On savait depuis 1983, avec les observations du satellite IRAS, qu'une grande majorité des étoiles jeunes sont entourées d'un disque contenant gaz et particules solides. On retrouvait là les hypothèses émises par Kant et Laplace à la fin du 19ième siècle pour expliquer la formation du Système Solaire.

Figure 2 : Le disque de β pictoris observé par Smith & Terrile (1984) après la découverte d'IRAS.
On eut alors rapidement la conviction que ces disques étaient composés des résidus de la formation de l'étoile et qu'à l'intérieur de ces disques pouvaient se dérouler les mécanismes produisant les planètes.
Le Soleil étant une étoile standard, (et la physique la même partout dans l'univers) on en déduisit rapidement que la formation planétaire était un processus fréquent dans notre galaxie, qui avait toutes les chances de se produire autour d'autres étoiles que le Soleil.
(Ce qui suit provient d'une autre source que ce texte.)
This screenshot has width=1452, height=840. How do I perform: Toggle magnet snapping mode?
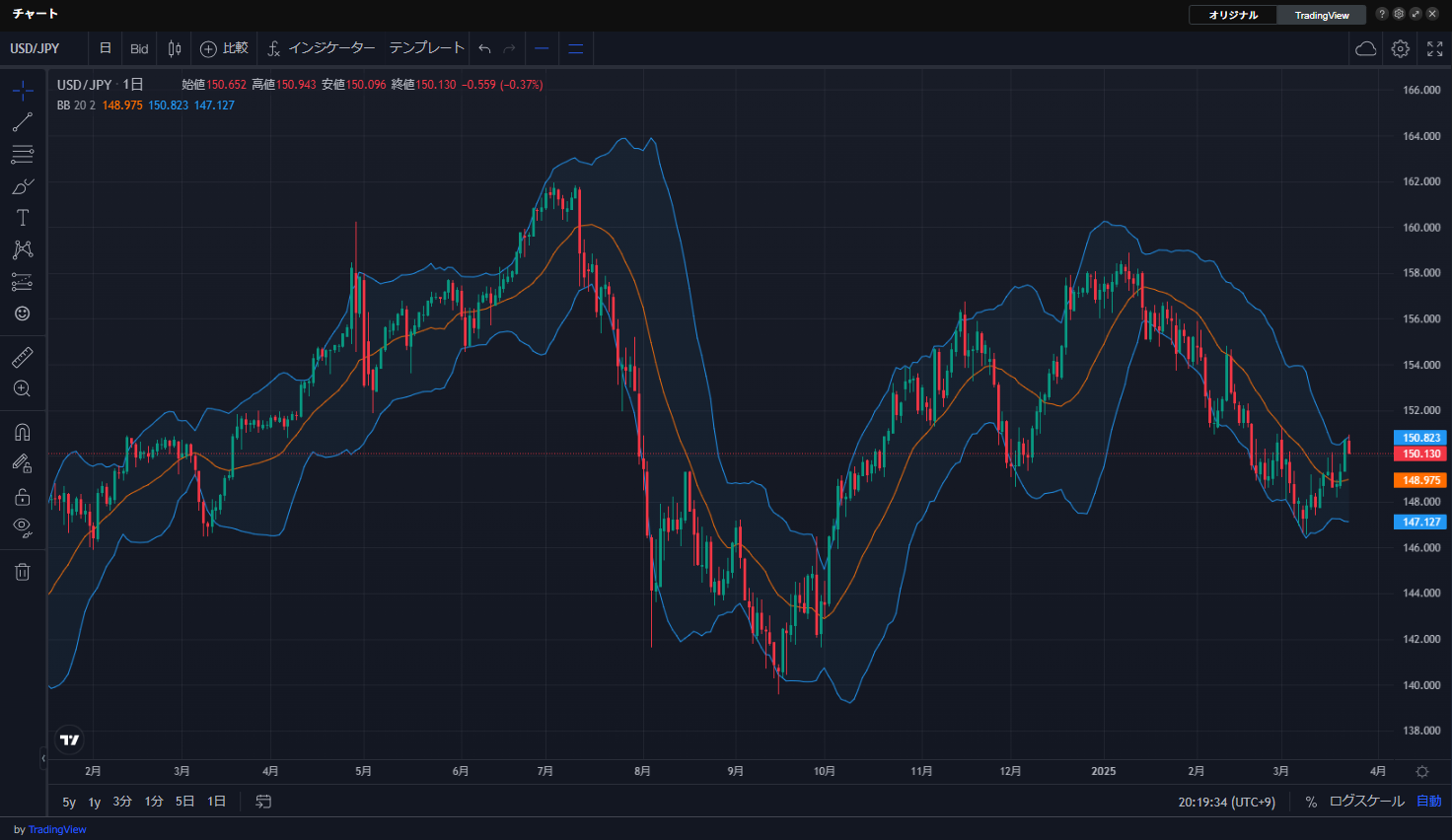pos(22,432)
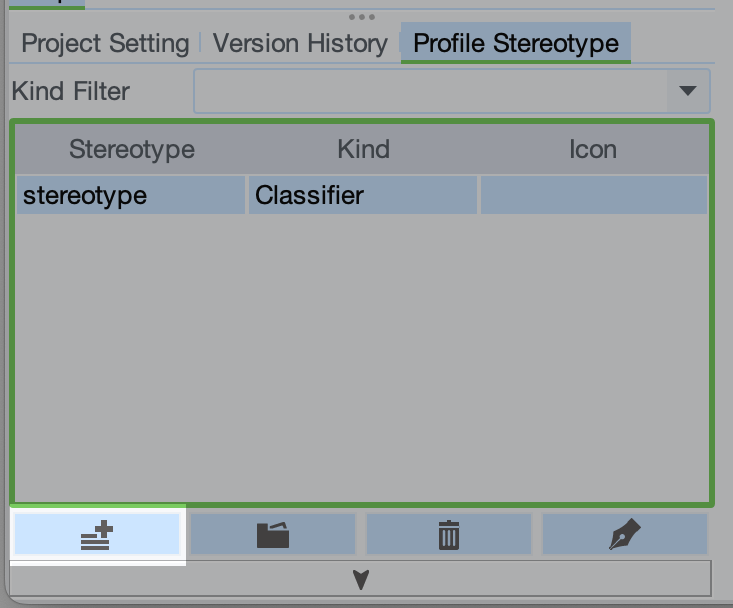Click the pen edit icon button
The height and width of the screenshot is (608, 733).
point(625,535)
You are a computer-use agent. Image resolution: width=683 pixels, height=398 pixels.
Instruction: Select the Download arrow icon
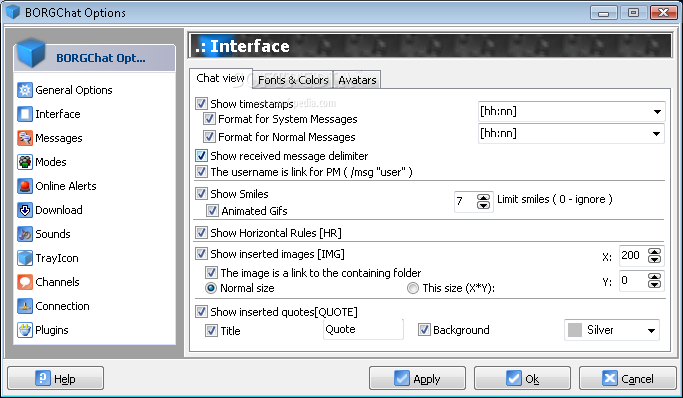25,210
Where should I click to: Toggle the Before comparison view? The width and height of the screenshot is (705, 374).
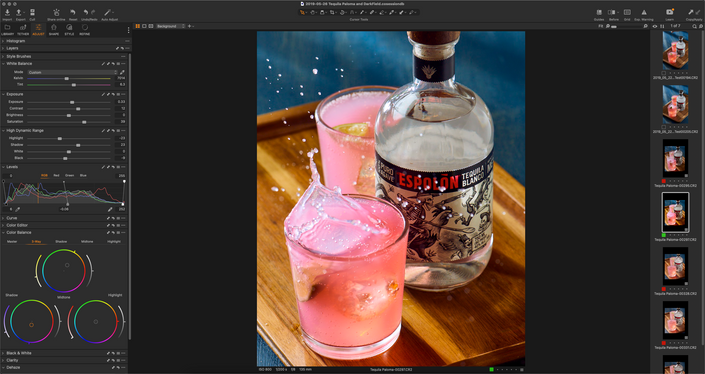pyautogui.click(x=611, y=13)
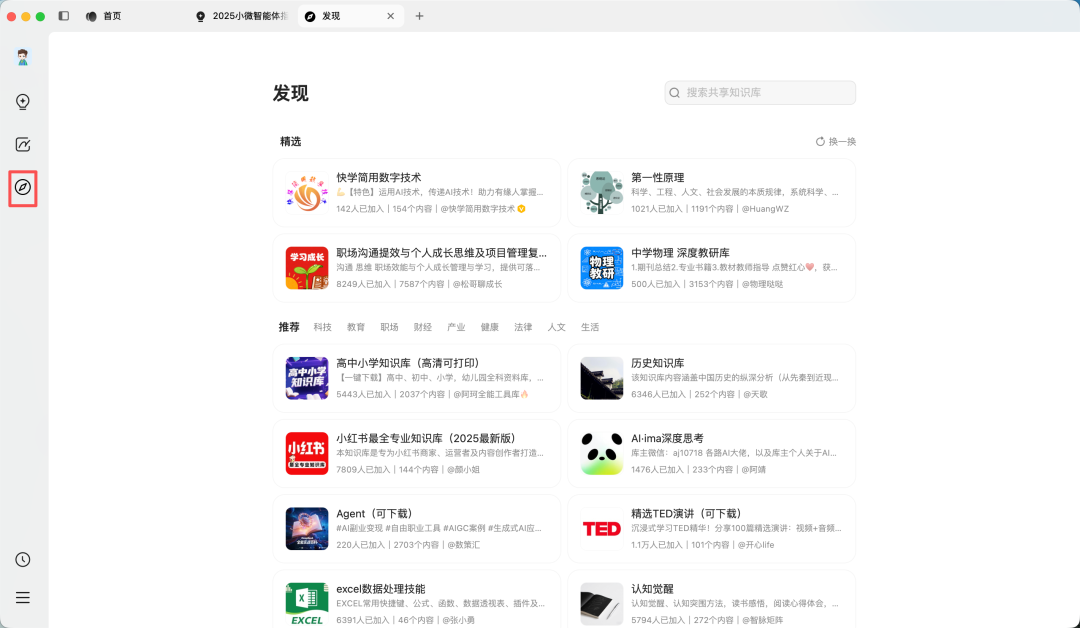The height and width of the screenshot is (628, 1080).
Task: Click the user avatar at sidebar top
Action: click(x=22, y=57)
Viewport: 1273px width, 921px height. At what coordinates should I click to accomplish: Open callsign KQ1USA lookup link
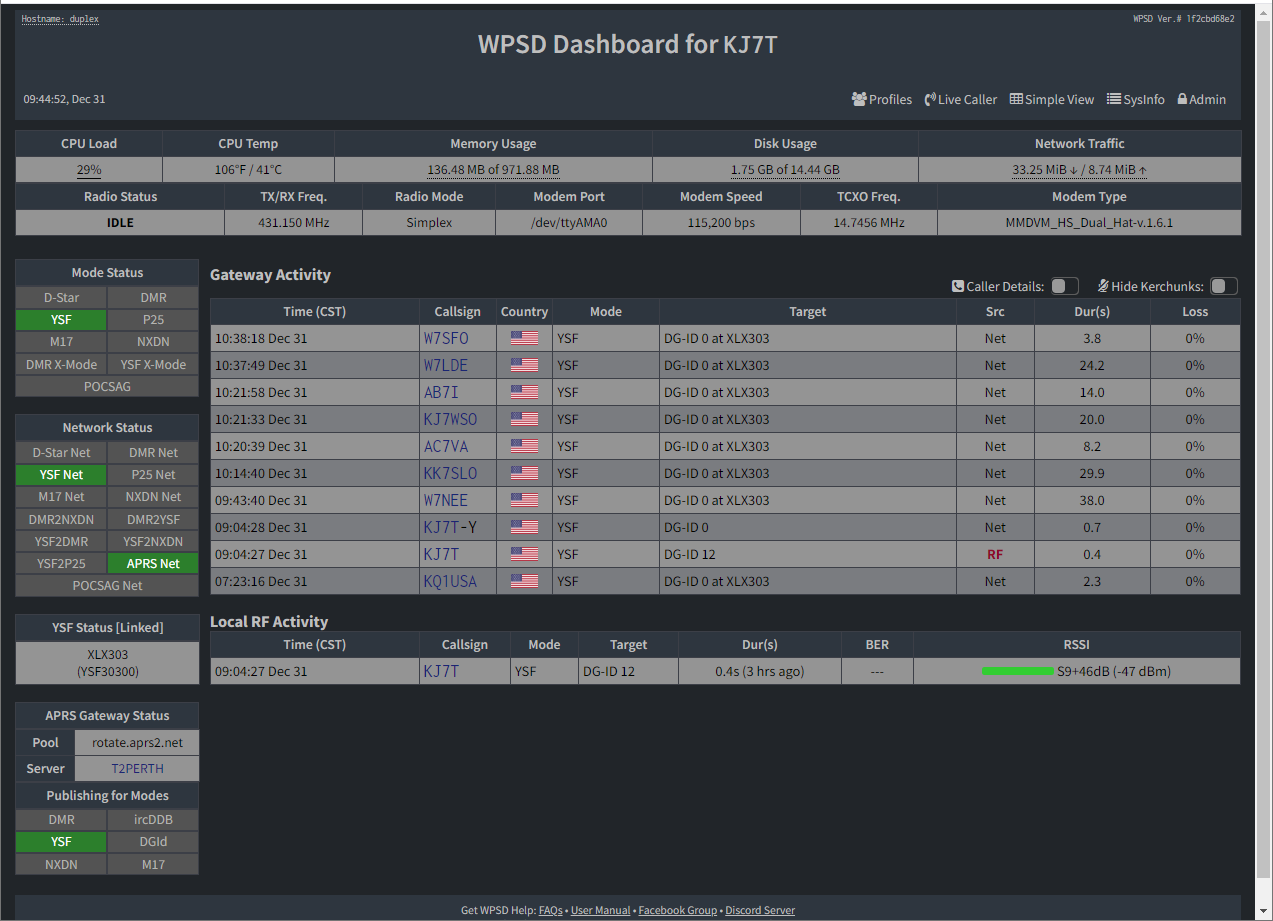pos(449,581)
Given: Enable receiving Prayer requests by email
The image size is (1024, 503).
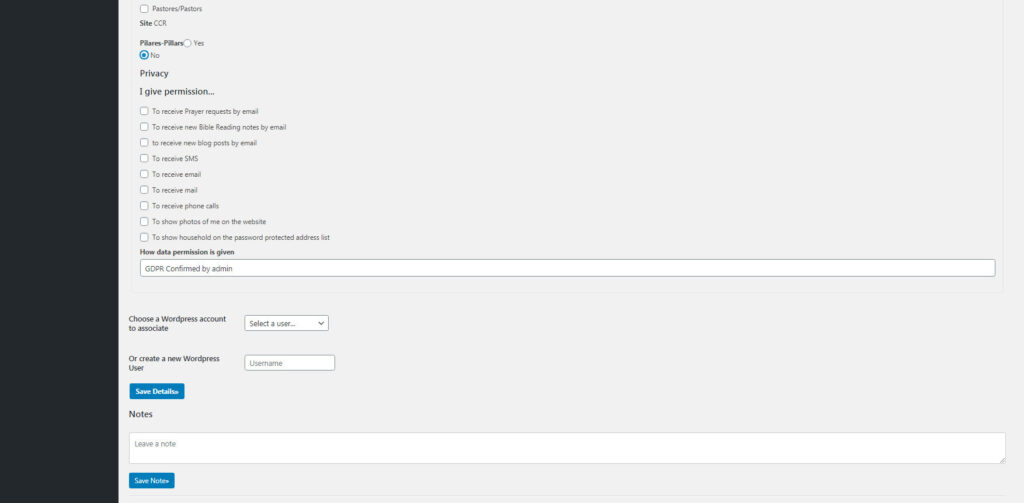Looking at the screenshot, I should (x=144, y=111).
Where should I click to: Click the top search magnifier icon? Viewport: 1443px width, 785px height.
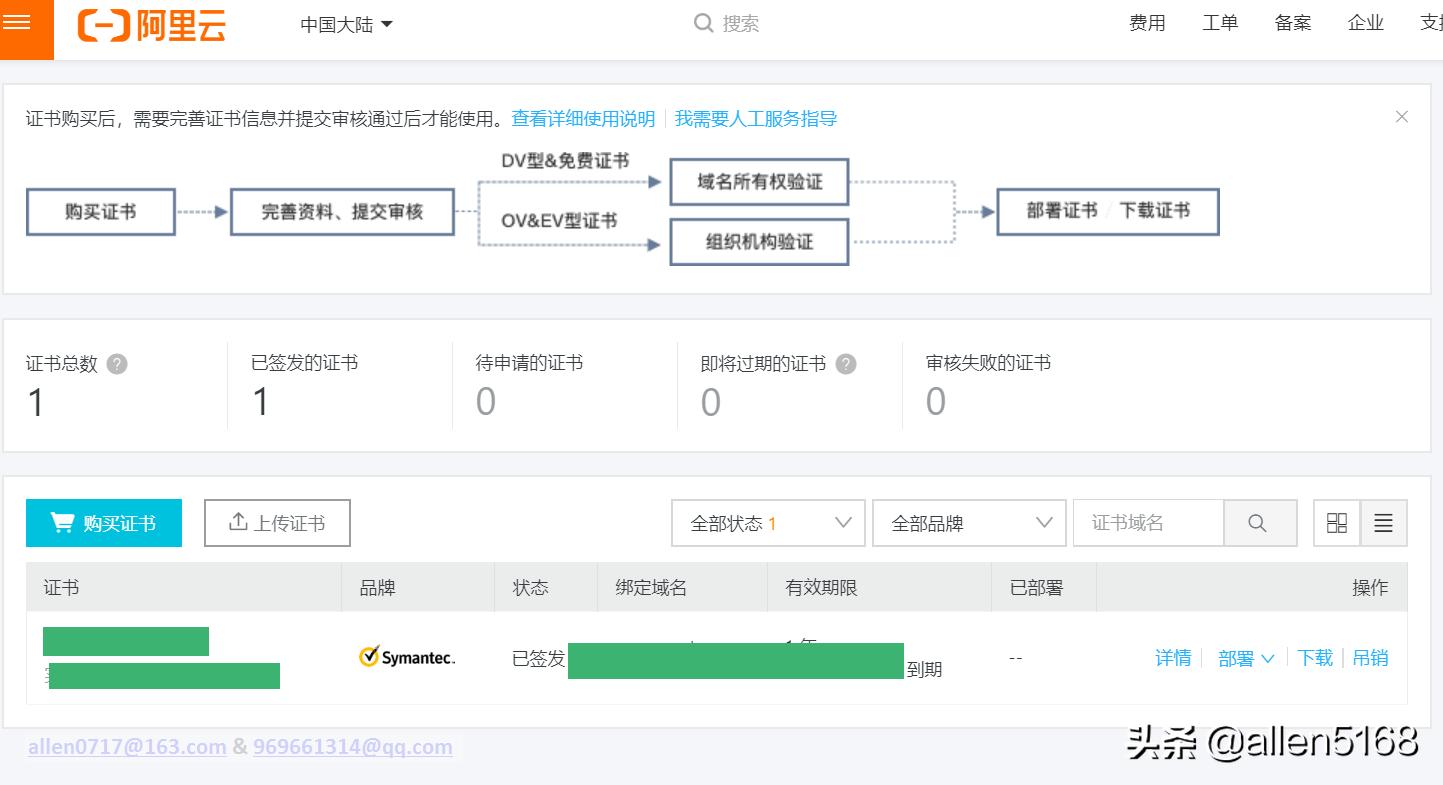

La formation planétaire devenait alors une étape normale dans la vie des étoiles : la « planétogenèse », dont le résultat peut être un système planétaire complet, comme le Système Solaire, ou un système avorté.
Devant l'incomplétude du scénario standard des années 80, notamment pour décrire la formation des planétésimaux et des planètes géantes, trouver d'autres systèmes planétaires devenait donc un moyen de tester les modèles avec de nouvelles contraintes et de parvenir à vraiment faire évoluer nos idées sur la manière dont les planètes se forment.
C'est dans ce contexte, un an avant la découverte de 51 Peg-b, que l'expérience CoRoT a été proposée au CNES avec pour but de découvrir les premières exoplanètes de type telluriques et de mieux contraindre les modèles de formation planétaires.